People who live to be 110 or older are considered centenarians, and the Gerontology Research Group, in Los Angeles, lists more than 150 of them worldwide.
Mr Markoff, who was born in New York on January 11, 1914, six months before the start of World War I, joined the club this year and was considered the oldest living man in the United States after Francis died in January . Zouein, at 113, in California.
As of April, the world’s oldest living person is believed to be John Alfred Tinniswood, of England, at 111, according to Guinness World Records. (Guinness lists MarÃa Branyas Morera, a California native living in Spain, as the world’s oldest woman, at 117.)
When Mr. Markoff heard the news of his rise to the top of the list, “He just smiled and said, ‘Well, somebody has to be there,'” his daughter said in an interview.
He was remarkable not only for his longevity but also for his unusual lucidity for his age. Until his final months, he looked at the Los Angeles Times every morning, discussed the war in Ukraine and other world events, and posted missives about his life on his blog.
“He believed that if he continued to be active, he would live and he really wanted to live,” Ms Hansen said.
Mr. Markoff surpassed the threshold of what researchers call the super-elderly – a person over 80 whose brain looks decades younger. And that made his brain extremely valuable for research, said Tish Hevel, executive director of the Brain Donor Project, a nonprofit organization in Naples, Florida, affiliated with the National Institutes of Health.
“There is a critical need for this tissue for neuroscience research,” Ms Hevel said. “One in five of us now have some sort of neurological disease or disorder, many of which develop late in life. Scientists are going to learn so much from Mr. Markoff’s tissue about staying healthy into old age. It’s an incredible gift he gives us.”
Morris Markoff was born in a tenement in East Harlem, one of four children of Max and Rose Markoff, Jewish immigrants from Russia. His father was a cabinet maker. His mother “was a peddler who sold kitchen supplies,” Mr. Markoff once said in an interview posted on his blog.
His family of six since childhood shared a 400-square-foot apartment that had no closets, hot water, or a toilet (they used one down the hall) and was infested with vermin and bedbugs. “Burning the bed springs was an annual ritual among the residents of the apartment building,” he wrote in his 2017 autobiography, “Keep Breathing: Recollections From a 103-year-old.”
He overcame infection during the Spanish flu pandemic of 1918, which claimed the life of a brother. He remained in school until the eighth grade before training as an engineer.
In the late 1930s, Mr. Markoff moved to Los Angeles to take a job at a vacuum cleaner company. He arranged for his girlfriend, Betty Goldming, to move from New York and the couple married on November 4, 1938. They were together for 81 years, until her death in 2019.
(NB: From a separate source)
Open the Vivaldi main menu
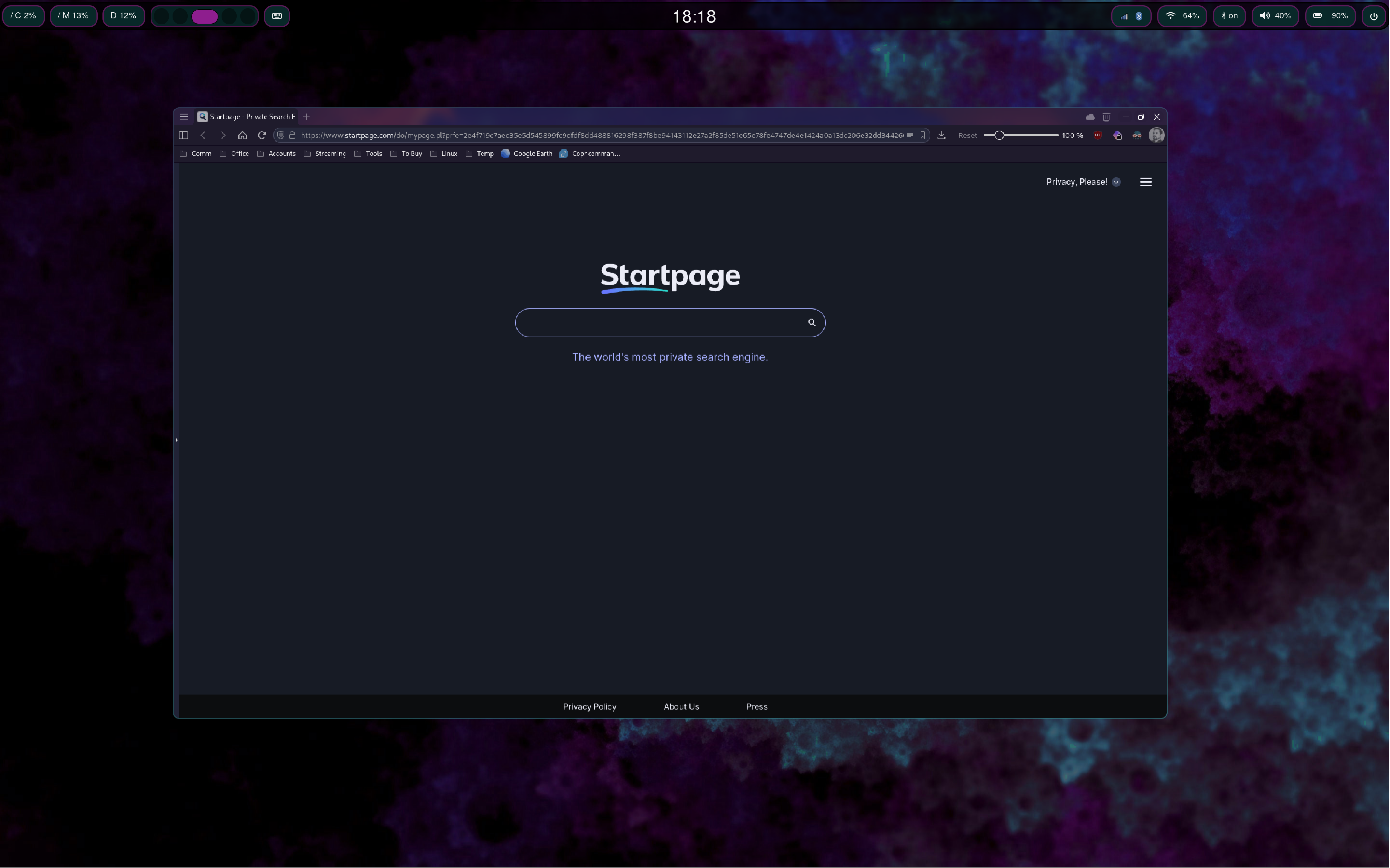1390x868 pixels. coord(184,117)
Mr. Markoff later took a new job with the company in San Francisco, but was transferred back to Los Angeles before World War II. In 1943 he worked as an engineer for a defense contractor making artillery shells. After the war, he and a partner opened a series of small electrical appliance businesses in Los Angeles.
Mr. Markoff, a photography enthusiast, discovered his passion for sculpture while building a toilet in 1960. As he removed a broken copper float, he saw that it looked like a ballerina’s tutu, so he cut the float in half, affixing some screen “and, ‘voilà ’, there was a ballet dancer lifting one leg in a practice move.” he wrote in his memoirs. “I had created something.” He had his first gallery show, in Los Angeles, at 100.
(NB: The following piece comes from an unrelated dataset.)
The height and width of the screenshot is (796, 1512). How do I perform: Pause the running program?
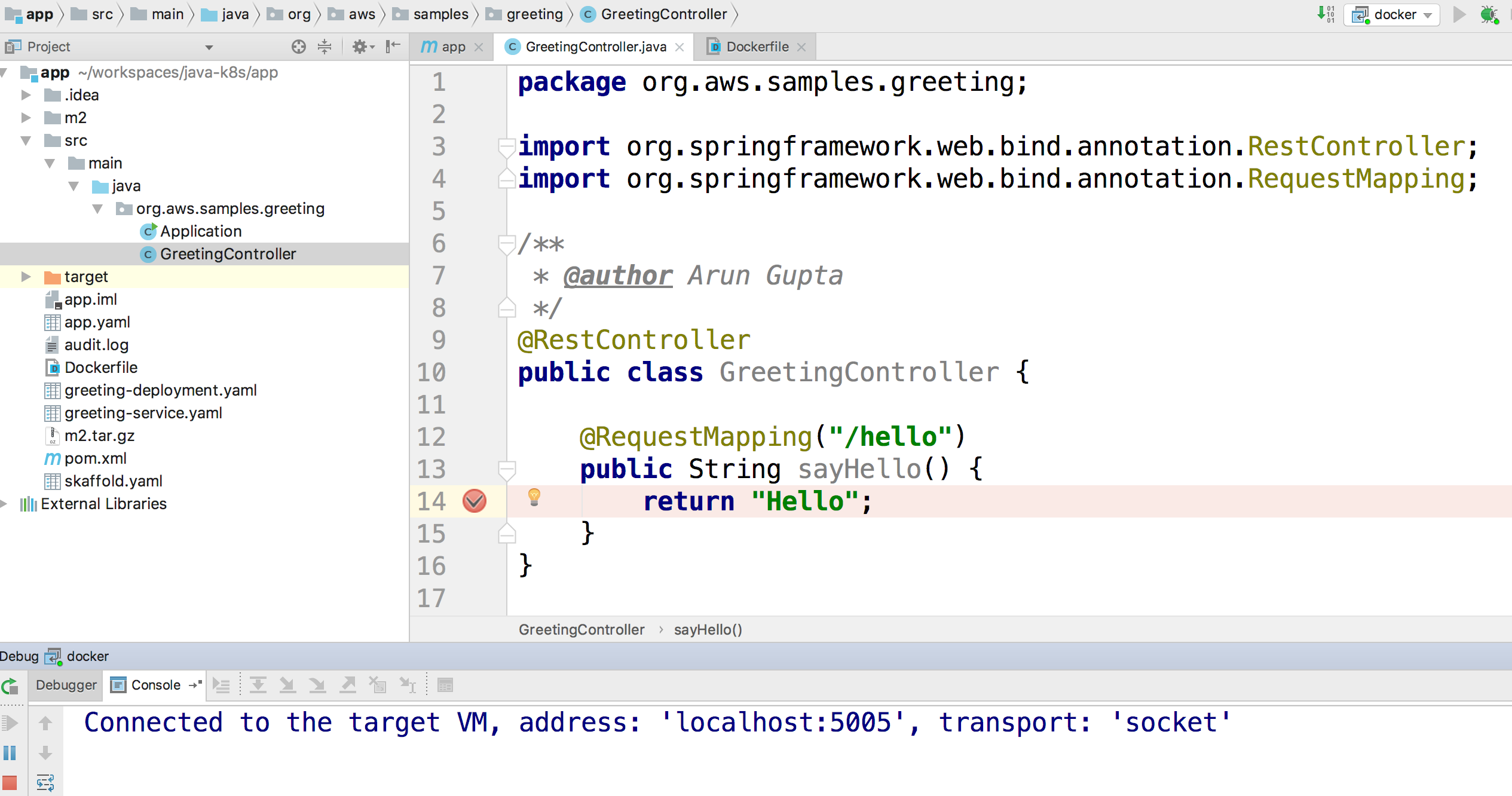(x=10, y=752)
Mr. Markoff was just days from death and no longer lucid when his daughter decided that his brain should go to science. had expressed his support for organ donation, he said. It is believed to be the oldest cognitively healthy brain ever donated, Ms Hevel said.
Mr. Markoff attributed his longevity to regular walking. he and his wife, who lived to be 103, often completed three miles a day into their 90s, holding hands, they joked, “to keep themselves up,” his daughter said. He believed in eating simply, rarely drank alcohol and avoided water in plastic bottles.
“They thought those bottles were poison,” Ms Hansen said. When public health concerns began to arise about certain bottles, he added, “he called me and said, ‘J, did you read the paper? We were ahead of our time.”